Bob Sacks:  I think they are going to continue to have this problem.  The New York Times has branded itself well over a hundred plus years.  They have quality writers expressing quality thinking, but it’s mostly general news and general news is not niche enough to require in this stage of the game a pay wall.  I believe that the New York Times will in fact get a devoted few to pay the $20 a month to do that.  I might even do it myself, but I don’t think that there is quantity enough of people who will make it lucrative enough for the New York Times to continue that policy.  I think what we’re going to find is that news is everywhere, intelligent, thoughtful news and news written by less than intelligent, thoughtful people, but there is so much out there that I think it’s unnecessary to pay for news.  Now financial information is a niche enough period where the Wall Street Journal can and does get away with it and that’s the secret to pay walls, getting your niche down to a particular point where there are that devoted following who are willing to pay any amount of money.  Football is a great example.  Fantasy football sites, they are all over the place.  There are pay walls and idiots like myself are willing to pay two or three sites to get that valuable information that you must have.  It’s an addiction.  If you can give out the information that people are addicted to they will pay for it.

Dr.

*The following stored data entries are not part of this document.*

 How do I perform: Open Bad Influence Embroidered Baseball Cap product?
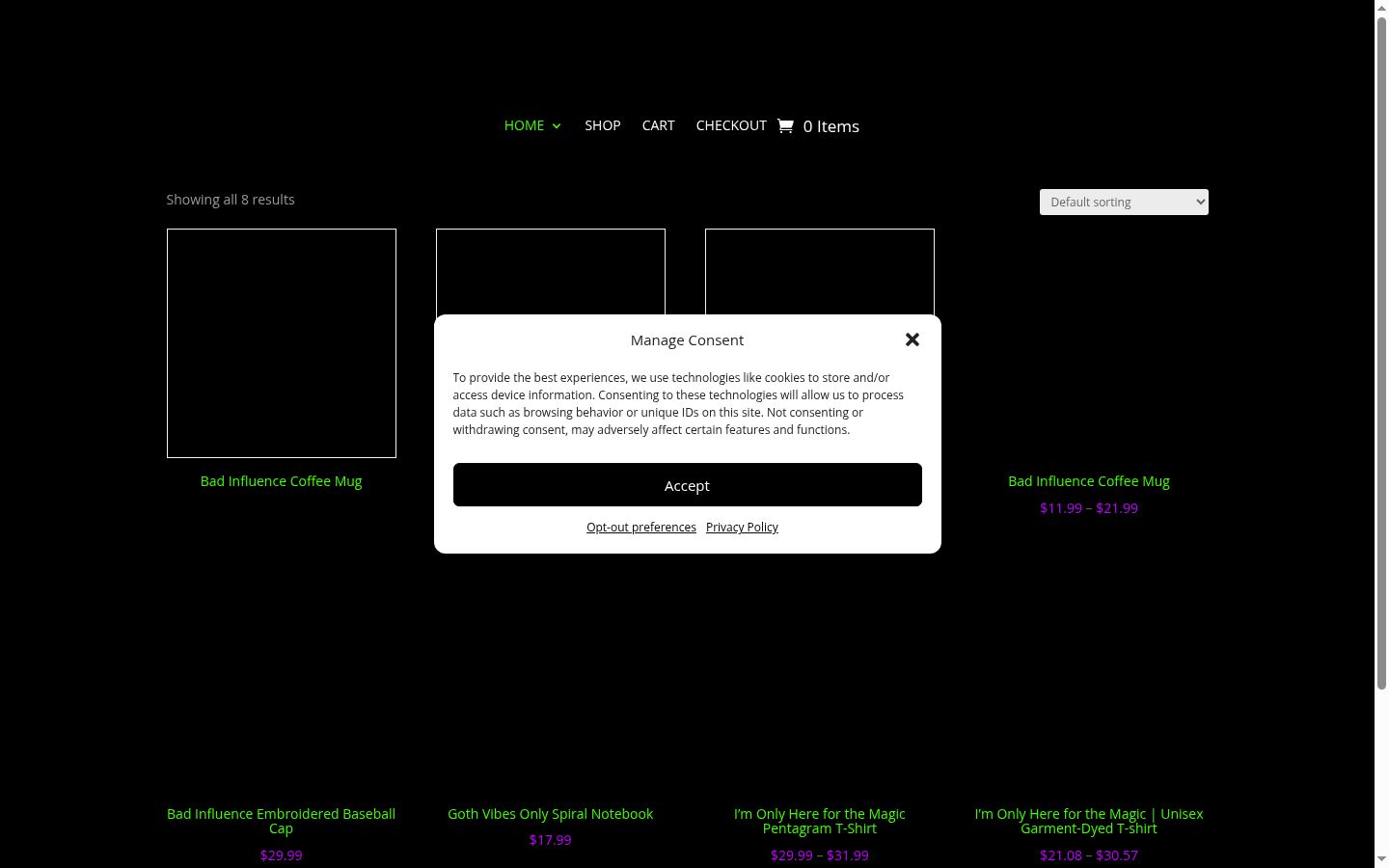281,821
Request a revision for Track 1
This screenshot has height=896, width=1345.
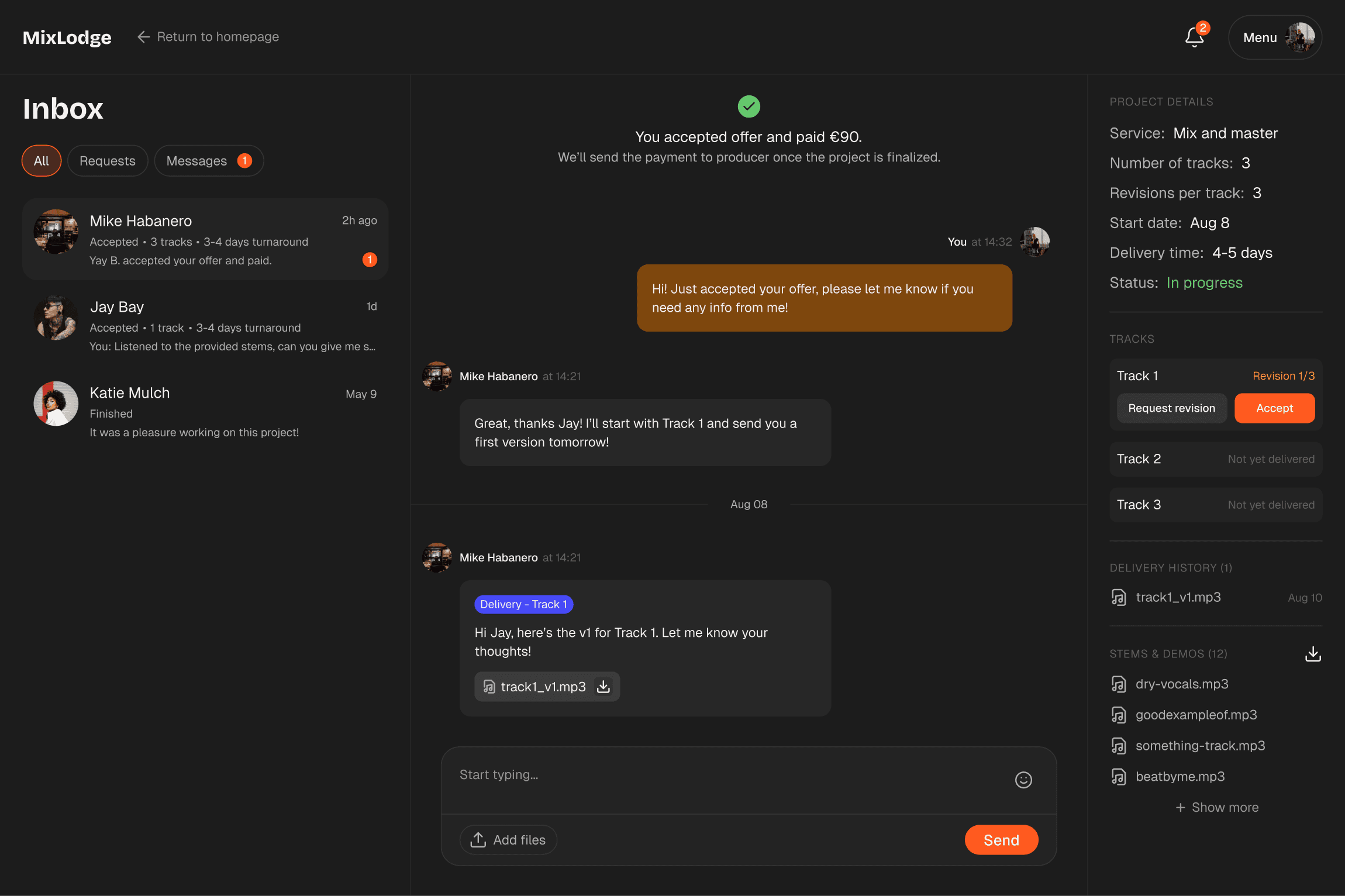(x=1171, y=408)
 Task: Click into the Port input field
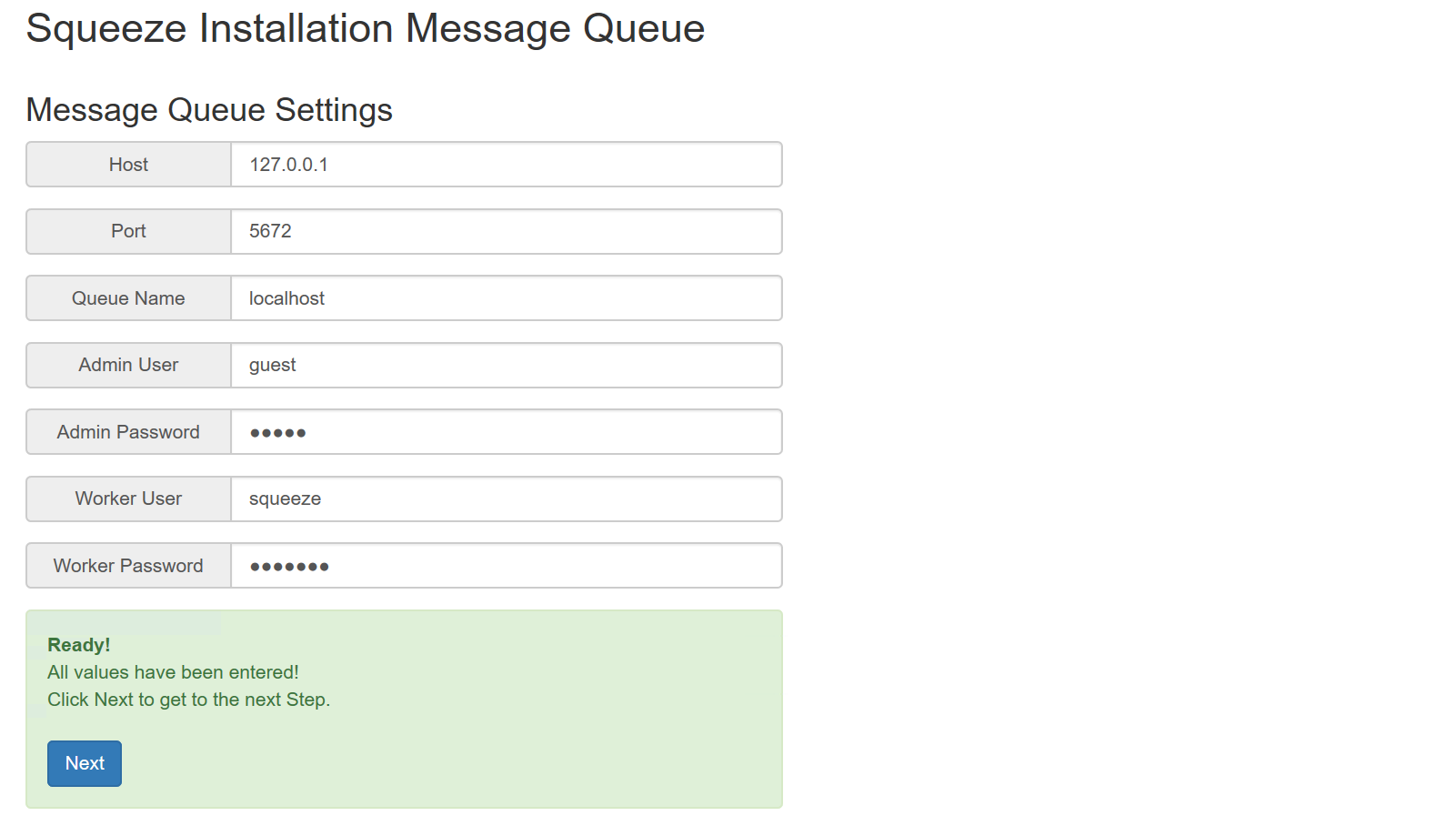pos(506,232)
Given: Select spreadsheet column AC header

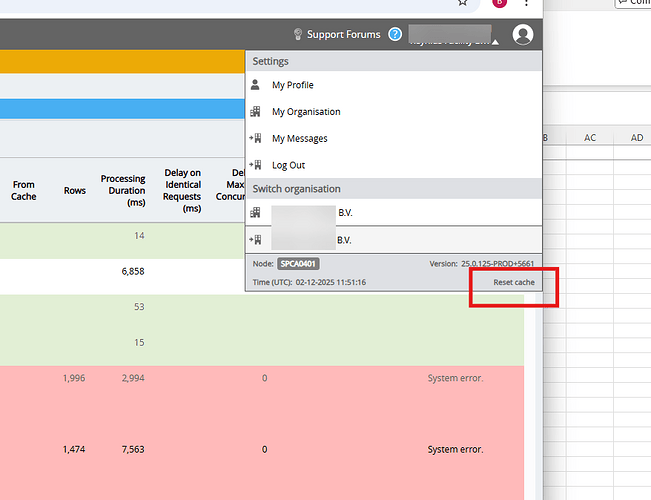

Joe Webb:  One of the best examples of cross media or multichannel publishing is probably ESPN who is involved in a lot of those businesses, but on the general side as opposed to that kind of very specific business you have Rupert Murdoch working with Apple to create The Daily.  What is your sense with how that business is going?

Bob Sacks:  I applaud Murdoch’s entrepreneurial spirit.  He has been in the publishing business for his entire life and he is quite successful.  I think that his particular business can afford to make mistakes.  I have said it in print.  I have said it in my newsletter.  I think The Daily is a mistake.  I don’t think that it’s niche enough to gather traction with a wide enough audience to make it worthwhile and in an earlier conversation Joe and I were discussing that he can afford to make a few mistakes and if in fact The Daily is a mistake they will learn it and repurpose what they have learned to a better use.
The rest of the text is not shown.